Join women trekkers to see chimps
Kibale National Park is a special place. Not just for the magnificent landscape of forested mountains and the quirky and quizzy chimps that live there, but for the dedicated women trackers who guide guests to see these intelligent primates. There is something nurturing and gentle about communing with chimps in the company of a woman ranger, with knowledge, empathy and insight into the lives of these great apes.
Little can match walking silently through the forest, in single file, causing minimal disturbance and then seeing chimps in the trees overhead. You want to pinch yourself, it just seems too good to be true.
Visit the Temple of Hatshepsut.
This mortuary temple is an architectural wonder on the West Bank of the Nile to honour the magnanimous woman who commissioned it. Hatshepsut was one of ancient Egypt’s first female pharaohs and arguably remains the most well known. She ruled for over 20 years and died in 1458BC. Her tomb is in the Valley of the Kings. In an act of vengeance, her stepson Thutmose III crushed her statues, defaced her cartouche and tried his best to erase her memory completely. To little avail, as Hatshepsut is still loved and revered by Egyptians and history lovers the world over.
See dancing sifakas and listen to singing indris.
It’s natural theatre in the most peaceful setting of a forested stage. Indris are the biggest of the lemurs at about three foot tall. They’re piebald with wildly curious eyes and they purse their lips to sing. The sound they make is somewhere between a high pitched siren and whale song, and it bounces across the treetops of their natural home in central Madagascar. The singing is their way of marking territory and communicating with each other, but it’s quite esoteric and otherworldly all the same.
Sifakas can’t walk on level ground, as their feet are adapted for grasping branches. So when they alight from the trees where they live, they have to skip across open ground and then jump straight into the next tree. That skipping is their dance and they do it sideways, which makes for comical viewing. The quizzical looks on their faces makes the experience even more humourous.
Laze on the safe and sunny beaches
Safety is a big concern for all travellers, women especially. If a tropical beach holiday is on your travel list, Mauritius is a great option. Plus there are no rough edges often associated with Africa.
Here, you can laze on the beach, lie in the sun, swim all day and never be concerned about your personal safety – as long as you’re not doing this somewhere remote, but close to your resort. It’s a true holiday, relaxed and rejuvenating without a care in the world.
See hundreds of orchids in summer.
High up on the Nyika Plateau in northern Malawi, the grassy plains transform completely in summer.
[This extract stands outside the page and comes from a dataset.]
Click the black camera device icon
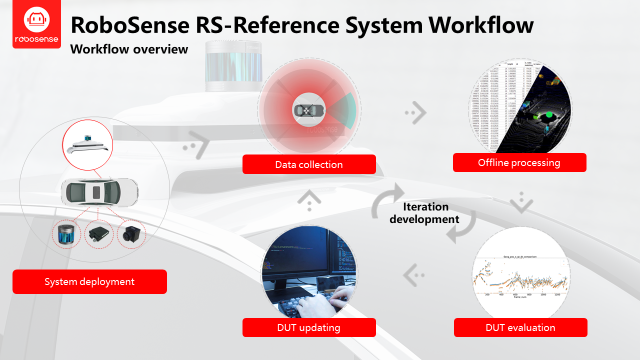 point(131,234)
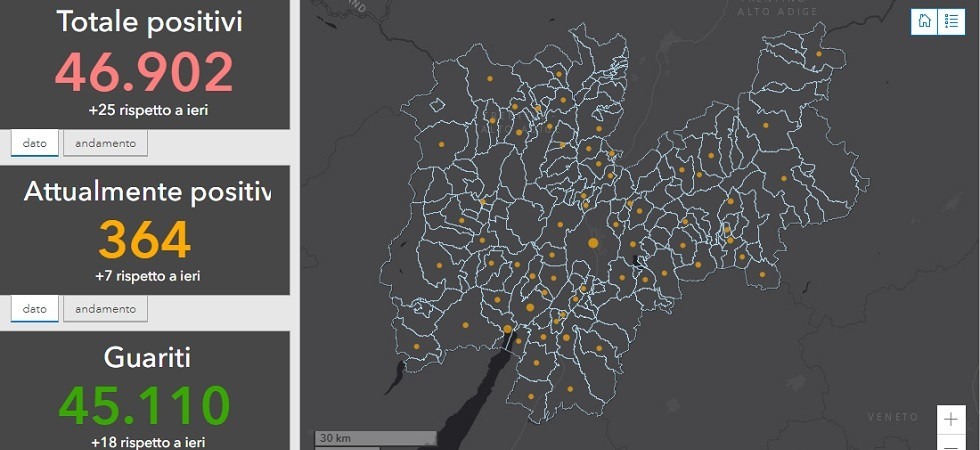Select 'dato' tab under Totale positivi
This screenshot has height=450, width=980.
pos(35,143)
For most of the year the plateau looks like the highlands of Scotland, but in summer it’s a blaze of colour with wildflowers and thousands of orchids, yes thousands.
Over 200 species of orchid, from large to small, grow on the plateau and show their colours from mid-November each year. The spectacle is mind blowing and otherworldly as the ‘Scottish Highlands’ suddenly transforms into a tropical paradise.